We get so accustomed to having conveniences like electricity and running water that we are taken quite by surprise when we flip a switch and there is no light or we turn the faucet handle and there is no water. I was fortunate that the plumbing issue was resolved by day five and for less than $100. It was a fee I gladly paid to be able to mindlessly flush and turn on the faucet to wash my hands without giving it a second thought. There is nothing like doing without, to appreciate being with.
So I concluded that things were looking up, realizing of course that up is a relative term and did not necessarily place me at a particularly lofty altitude.

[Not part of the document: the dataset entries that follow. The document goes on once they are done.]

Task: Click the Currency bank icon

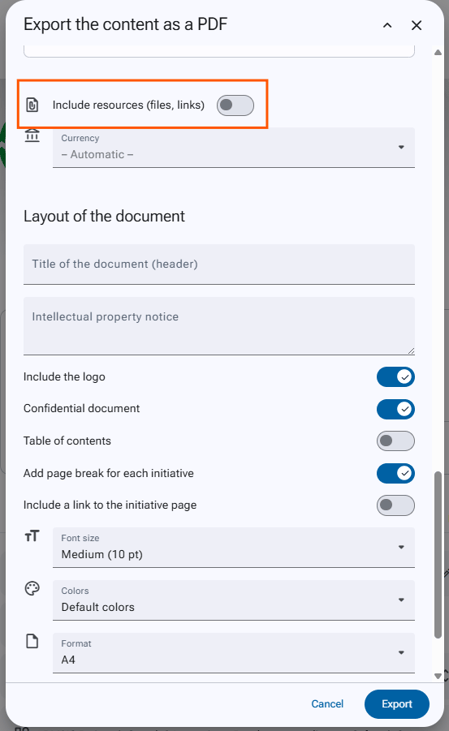Action: pyautogui.click(x=32, y=136)
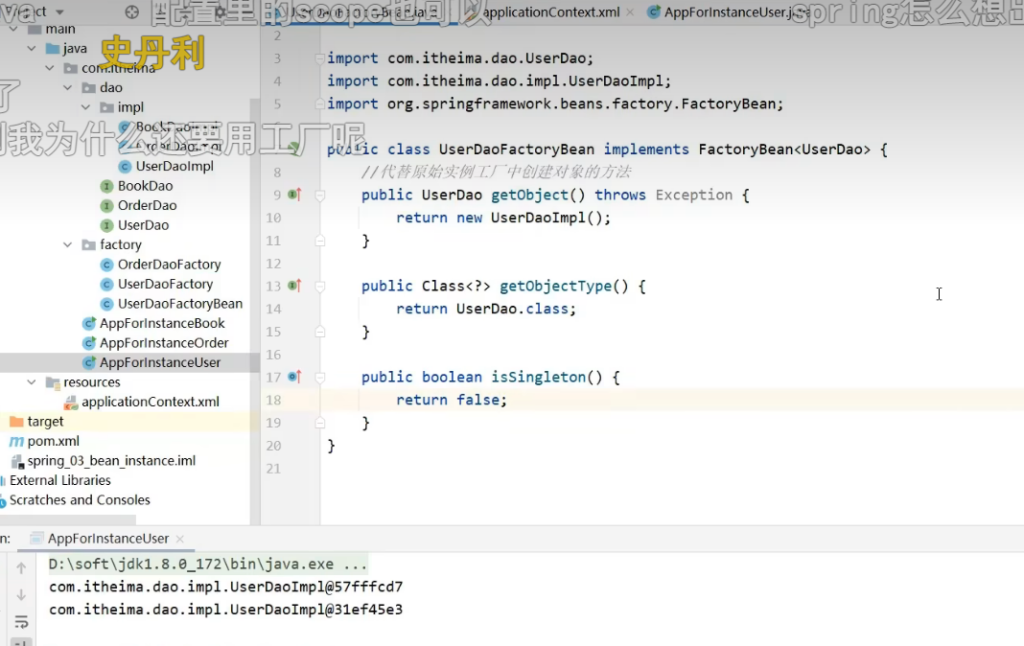Click the up arrow in Run console toolbar
The height and width of the screenshot is (646, 1024).
pyautogui.click(x=21, y=568)

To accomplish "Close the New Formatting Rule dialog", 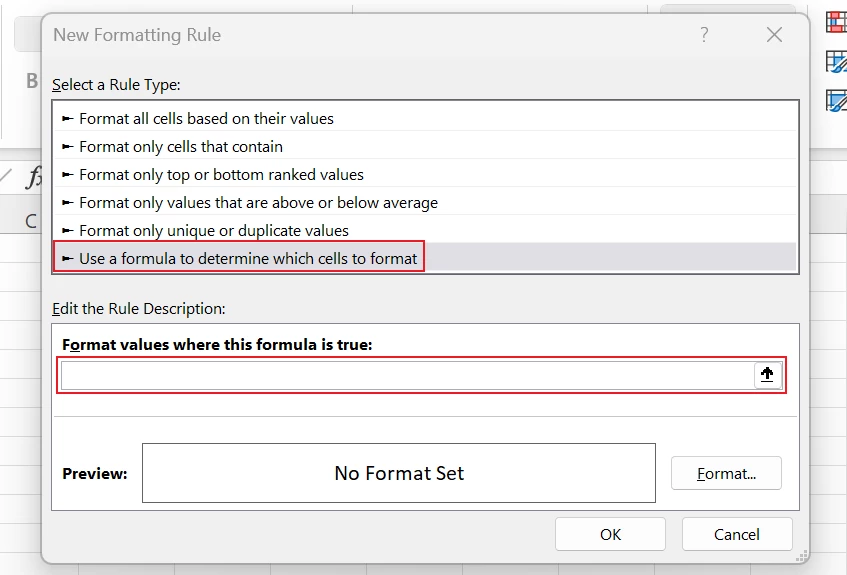I will pyautogui.click(x=773, y=35).

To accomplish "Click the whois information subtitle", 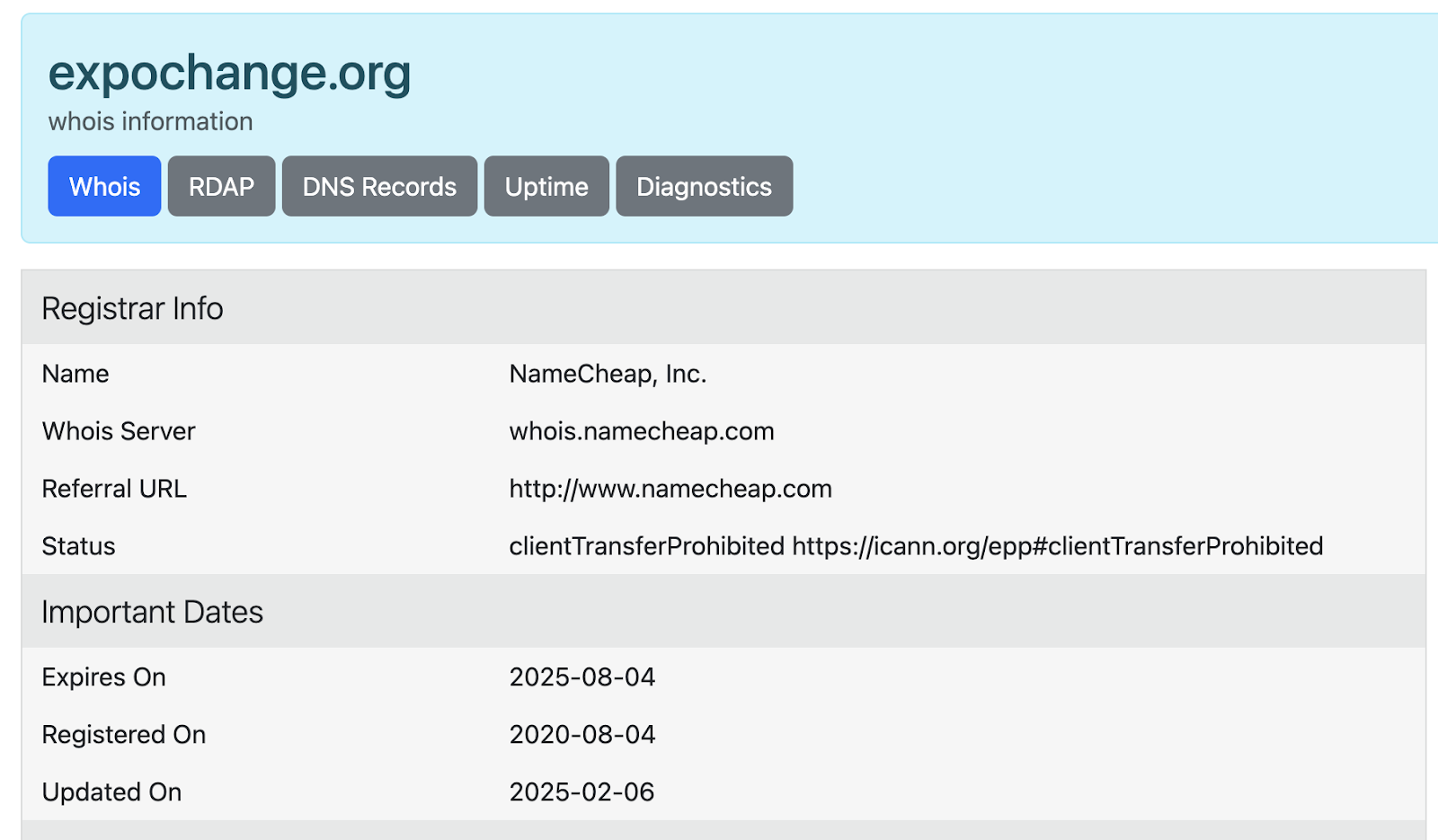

There were still other lows to be reckoned with, for example:
I decided one evening that I would give Guillie a trial run staying in the crate at home while I made a short drive to Princeton for some ice cream. It was still daylight and it had been surprisingly pleasant that evening after a day of bone-chilling wind.*
When I got home the sun was setting and Guillie seemed to be okay as far as I could tell looking into the house through the French doors on the back porch. However, when I slipped the key into the lock, it just rotated loosely from right to left and back to the right again without the slightest hint that it was going to unlock the door. I played with it for at least 10 minutes trying every possible variation of inserting a key into a lock and turning; fast, slow, gentle, forceful, multiple times in quick succession, while standing on one foot then the other, after spinning in a circle, hopping up and down and spewing out a few choice words.
I would have probably just returned to my car and gone to find shelter elsewhere but for the fact that I had left Guillie inside (for the first time since my arrival) and it was due to drop into the 40s that night. Some dogs could handle it but Guillie has a very light coat this is the first time he has ever been outside sunny Southern California.
So I finally gave in and called my neighbor Gene.
It wasn’t but a few minutes before his truck pulled into the drive. He stepped out carrying a handful of assorted tools. I asked him to try the key himself hoping that he might have just the right touch, but no luck. The only possible chance we would get into the house without doing damage would be entry through the old section of the house where we had boarded up the passage ways into the addition in which I was living.
The passage between the old kitchen and the new was sealed off with two large overlapping sheets of plywood, upper and lower, each of which had been drilled into place with six screws. Gene pried off the top board at which point I climbed up and over the remaining board to check on Guillie who had been oblivious to his plight.
To continue coming and going in that fashion wouldn’t be easy let alone safe. Nor would it provide a way of closing off the old house. So we went ahead and removed the lower board, reattached it as the upper board so that I could then put the second board in place at the bottom holding it in position by a chair pressed against it until I was ready to literally “duck out” again.
As it turns out, with further experimentation under less stressful conditions, I have learned the secret of operating the backdoor lock with fairly consistent success. I also have a backup plan though that shall remain my secret.
I thanked Gene profusely for coming to my rescue that night. When I called, he had been in the middle of watching a baseball game. He later downplayed his heroics by saying that his team hadn’t been playing very well anyway, but I was extremely grateful.
*Kansans often comment that if you don’t like the weather, just wait an hour, it will change. I am beginning to realize that not only are the weather conditions more intense in Kansas, the fluctuations are surprisingly rapid. Aw, but what a difference a little sunshine makes. Like being without water, the unpleasantness of the lower temperatures is quickly forgotten.